Add `assert_count_true()` to verify that an expected number of values are `TRUE` #573

billdenney · 2024-05-22T14:04:57Z

Related to #539

I use a variant of this often in my data pipelines where I want to select a certain number of values and be sure that I'm only getting the number I expect. For example, I want to change one date for one person, and I want to be sure that I only change that one date:

# We are very young
my_data <- data.frame(name = c("Bill", "Sam"), birthdate = c("2024-05-22", "2024-05-22"))
my_data |>
  dplyr::mutate(
    birthdate =
      dplyr::case_when(
        assert_count_true(name == "Bill" & birthdate == "2024-05-22") ~ "2024-05-23",
        TRUE ~ birthdate
      )
  )

… are `TRUE`

sfirke · 2024-11-25T15:25:31Z

@billdenney thanks for this and sorry to take so long to review!

Three things come to mind after reviewing:

1. Function name
Would it be cleaner to call this just assert_count ? I think the true is clear enough from the usage, but I don't feel strongly if you prefer the current way.

2. Providing a before-and-after example

I get the value of this function and would use it. But it took me reading each code block to understand its value. I think we can make it clearer upfront in the documentation (package vignette and function docs) that this doesn't change anything in the data; it's a wrapper that performs a data quality check mid-pipeline and halts things if an assertion fails.

The best way I can think of is to show a scenario with before and after example.

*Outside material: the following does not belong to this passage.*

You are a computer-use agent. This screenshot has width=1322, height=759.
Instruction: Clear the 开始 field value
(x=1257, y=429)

For instance:

Imagine we have a column in a dataset that contains student test scores. A few scores were entered into the grade platform after the data file was exported, so we're filling them in manually during data cleaning. Ordinarily we might do that like this:

clean <- 
  raw |>
  dplyr::mutate(
    test_score =
      case_when(
        student_id == 12345 & is.na(test_score) ~ 84,
        student_id == 67890 & is.na(test_score) ~ 91,
        TRUE ~ test_score
      )
  )

But this has a risk: if in a later version of the data, one of these students is missing two test scores, the value will be imputed for both cases. assert_count_true defends against that. It wraps the statements, doing nothing if the assumed count is matched and throwing an error if not.

clean <- 
  raw |>
  dplyr::mutate(
    test_score =
      case_when(
        assert_count_true(student_id == 12345 & is.na(test_score), count = 1) ~ 84,
        assert_count_true(student_id == 67890 & is.na(test_score), count = 1) ~ 91,
        TRUE ~ test_score
      )
  )

3. janitor's approach in wading into the assertion space
I may be overthinking a little here but this feels like the start of a separate chapter, even if it's only one case for now. One implication is that I think we could carve out a little separate space in terms of function organization and documentation. Like this could go in a file assertions.R.

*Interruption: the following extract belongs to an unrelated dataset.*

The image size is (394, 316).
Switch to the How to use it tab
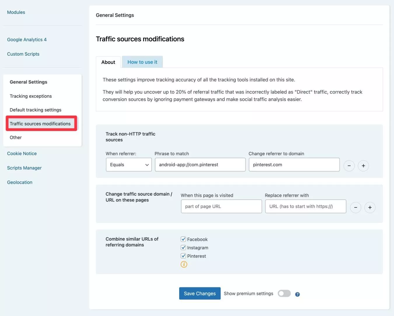point(142,62)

I am also considering how janitor complements the existing assertion functions out there. I looked at the assertr vignette and this blog post on 4 ways to be assertive in R.

To me the big difference is that assert_count_true does not take its own line in the pipeline, it wraps an existing line. I didn't see that in the other packages. You could make these same checks with assertr::assert() but at a cost of needing to write two lines for each replacement case: one to assert-check, one to replace. With your function, it's one line for each replacement, so there's less code to read and maintain.

I would argue this niche is unfilled as far as I know and that's this function's reason for being. Do you agree? If so maybe we briefly note that in the function or package docs so people understand when/why to use it.

billdenney · 2024-11-26T03:46:25Z

@sfirke:

For point 2, yes, I like the example. I will incorporate it in some way (maybe a new assertion vignette).

For points 1 and 3, you understand all the ideas that I'm looking toward. I was thinking of the checkmate library which uses assert_* to ensure that aspects of input arguments are true, and Danielle Navarro's blog post (aside: she has an amazing blog!) shows other ways that this makes sense. I thought that it could be a good fit for janitor specifically because of my typical use case which you succinctly described in point 2. I use it to clean dirty data that may change over time or that I want to be sure I only capture the expected number of rows for, even if it doesn't change over time.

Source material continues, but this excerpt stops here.